Teachers are the original gatherers. They’re in charge of bringing a group together and of thinking about how to create an experience for the whole, every single day. And teachers are in the transformation business. At the end of every school year, young people are supposed to leave changed.

That’s a tall order — particularly now, when we’re forced to limit what we can do together and we’re teaching on Zoom.

We talked to teachers about their challenges in remote schooling. We heard that their students were often sad or worried. Here is what teachers themselves were worried about:

  • How do I create this space of connection with students?

  • How do I reach students who have turned off and that I’m not getting through to?

  • How do you support a 10-year-old whose parent has died or is sick?

  • How do you teach during a pandemic that’s exacerbating inequality issues? When students can only truly participate if they have quiet space, computers, reliable wireless and free time away from taking care of siblings.

In this episode, we hear from Tanesha, who teaches writing to sixth graders in New Haven, Conn. Her goal is to teach kids that we’re all writers, that writing can express feelings and ideas, and that writing changes the world.

Her primary gathering is an hourlong daily class for students to write. That’s been challenging enough, because teachers can’t physically pop by each student easily and check on their work.

But also, her class works toward a major gathering to end the year: Juneteenth, a holiday that celebrates the freedom of enslaved black people in America. Each year, the class has a community celebration with food and music, and students write essays on reparations and the history of resistance to slavery.
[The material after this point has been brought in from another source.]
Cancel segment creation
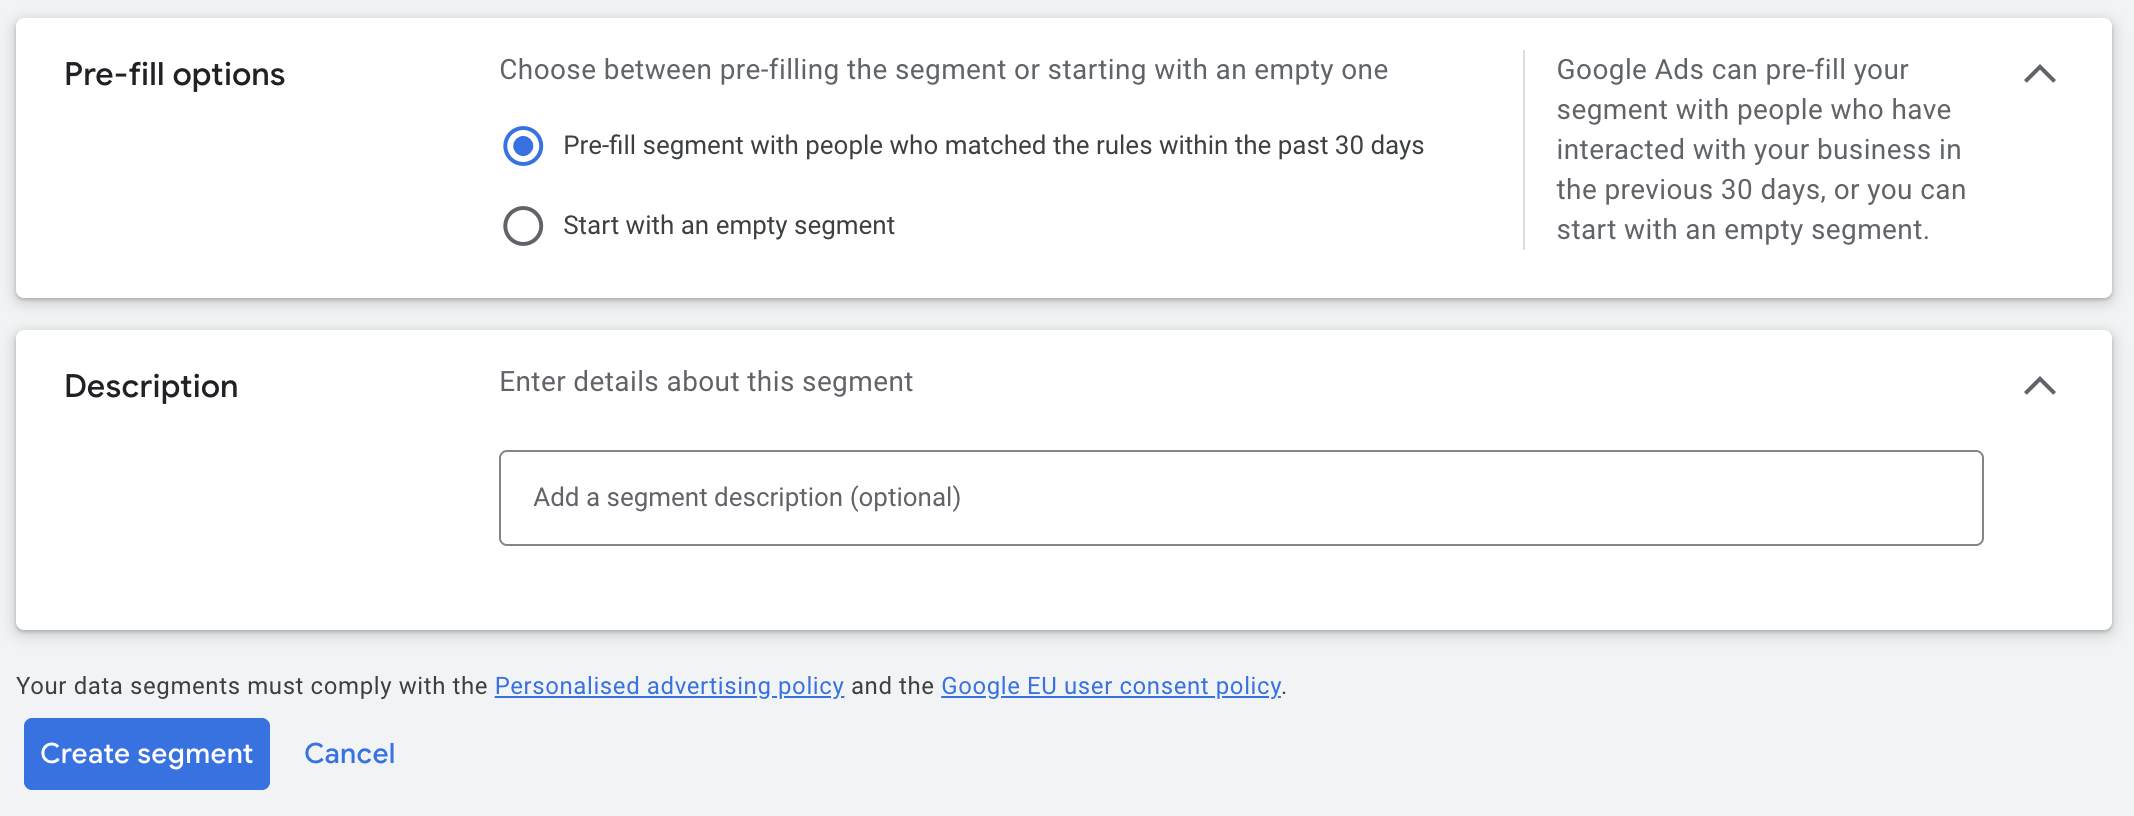Viewport: 2134px width, 816px height. (x=349, y=754)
Students read their essays aloud to the class. How can they still have this meaningful gathering? What should she do this year?

This reading is a big moment. It’s an essential gathering for this teacher and for her students, needed now more than ever. It’s the pinnacle of the year, and a motivating element to actually become a better writer (and show that to your community). Making this event larger — having students invite their friends and family members to join from afar — might actually help students participate more fully. It’ll get them hyped up too, from day one. She’ll also have to think of what she should give up to do something bigger. Students will need more time to practice reading aloud, and will need more individualized writing help. Maybe smaller assignments along the way will have to be canceled.
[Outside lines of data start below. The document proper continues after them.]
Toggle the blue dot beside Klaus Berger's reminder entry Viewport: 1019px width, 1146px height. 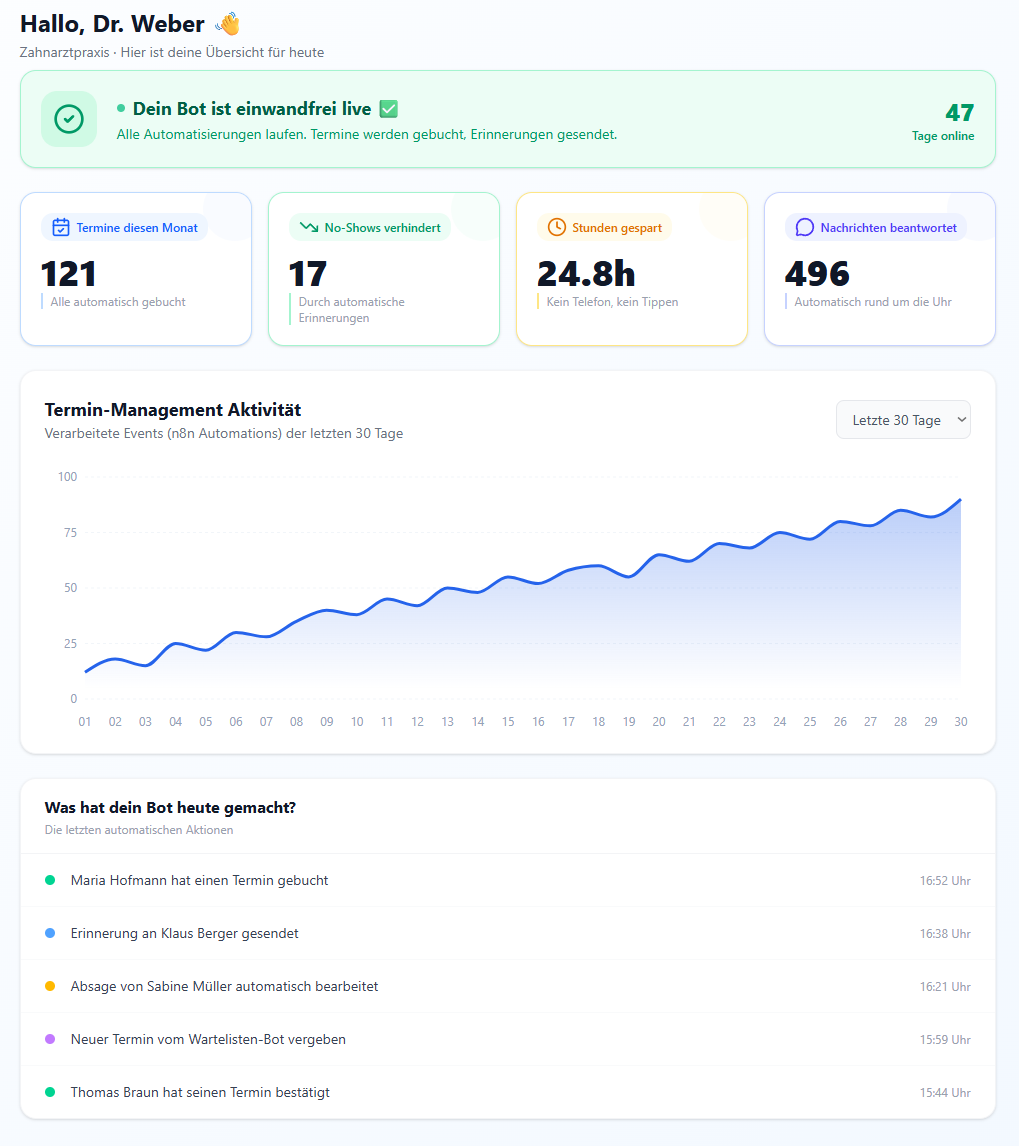coord(51,933)
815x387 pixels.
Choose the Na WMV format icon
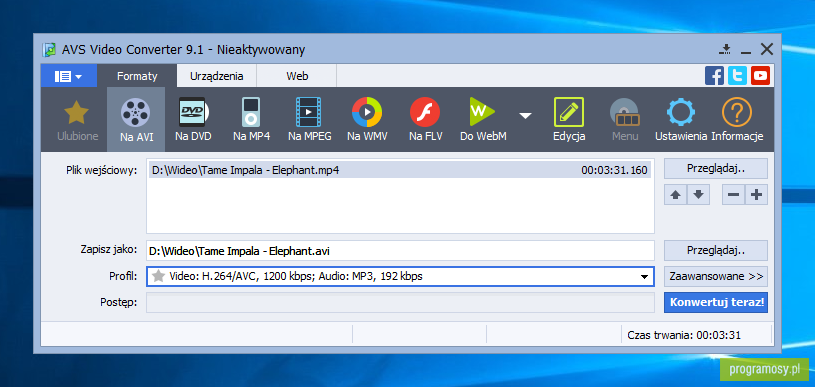tap(367, 119)
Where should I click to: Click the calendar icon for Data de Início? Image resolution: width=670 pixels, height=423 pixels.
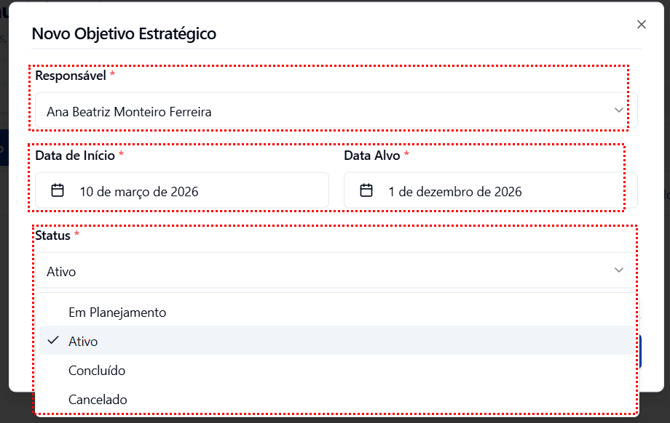click(58, 190)
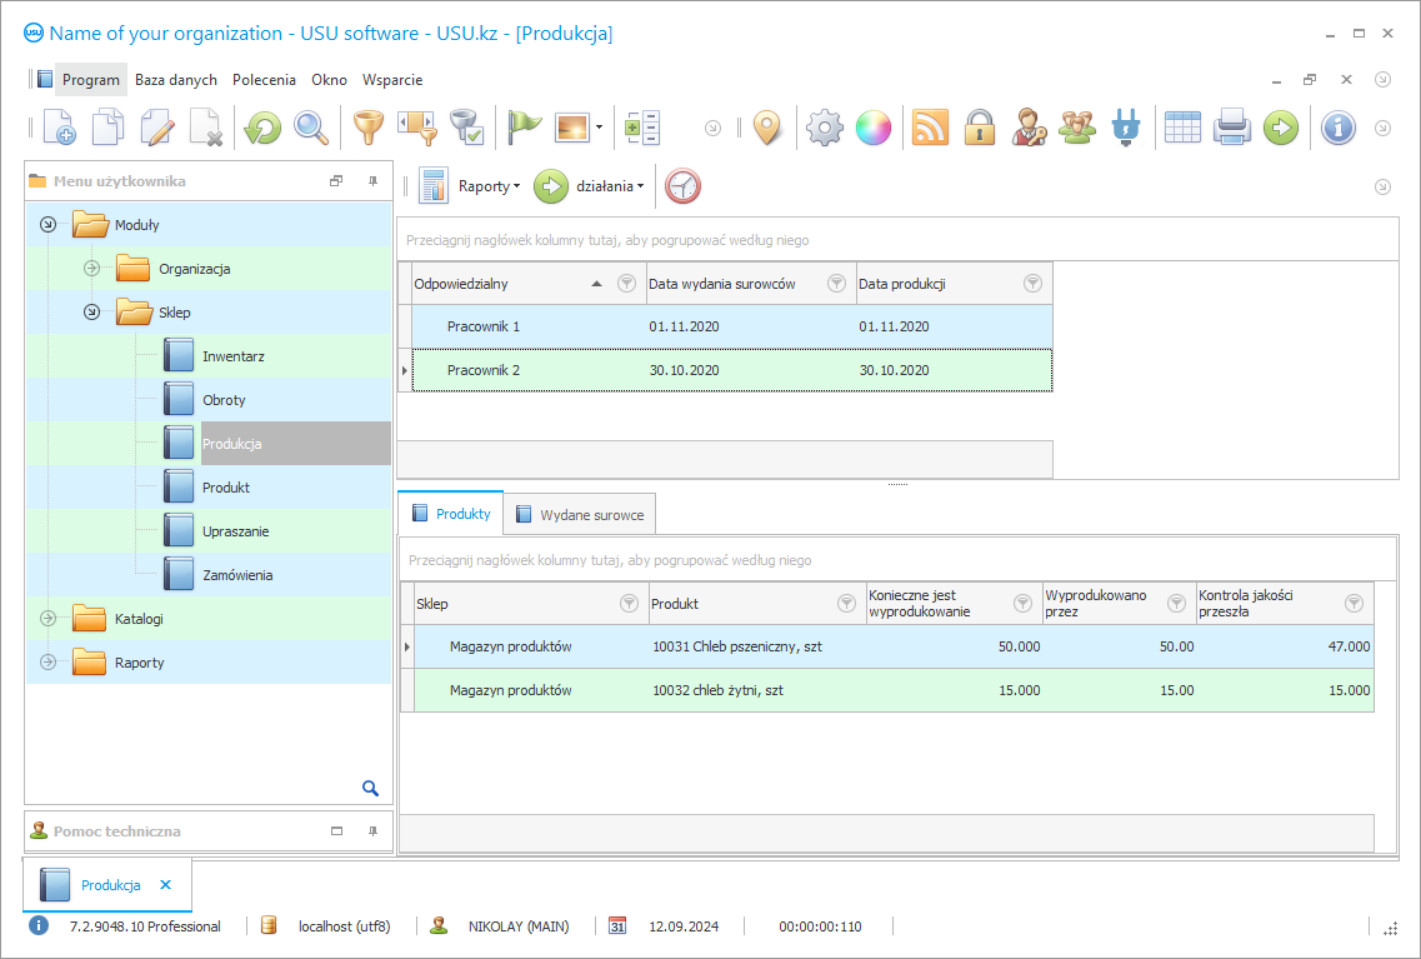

Now we all have access to gatherings we might not be seeing. So why not take this important class reading and make it an event for hundreds or even thousands? Invite the community. Invite other classes, or even other schools. Have them join and bear witness. Have each student invite five or 10 people each to join in and witness over Zoom. A cousin or a grandparent who lives in another town or state wouldn’t ordinarily get in the car to attend such a gathering. But reimagining who can join just through the phone or computer expands our ideas of who can witness these meaningful events.

It’s scary to read something you wrote to strangers. But it’s a lot scarier to read it to your cousins. That intimacy makes a connection that’s important.

The megachurches learned this. A 10,000-person service might be moving and impressive just for the sheer size and volume. But the small group gatherings that also happen in these churches is what cement people’s sense of belonging. So maybe a good way to mark the end of the academic year is to start with smaller gatherings for each student on FaceTime or a phone call, with a big public livestream reading that follows.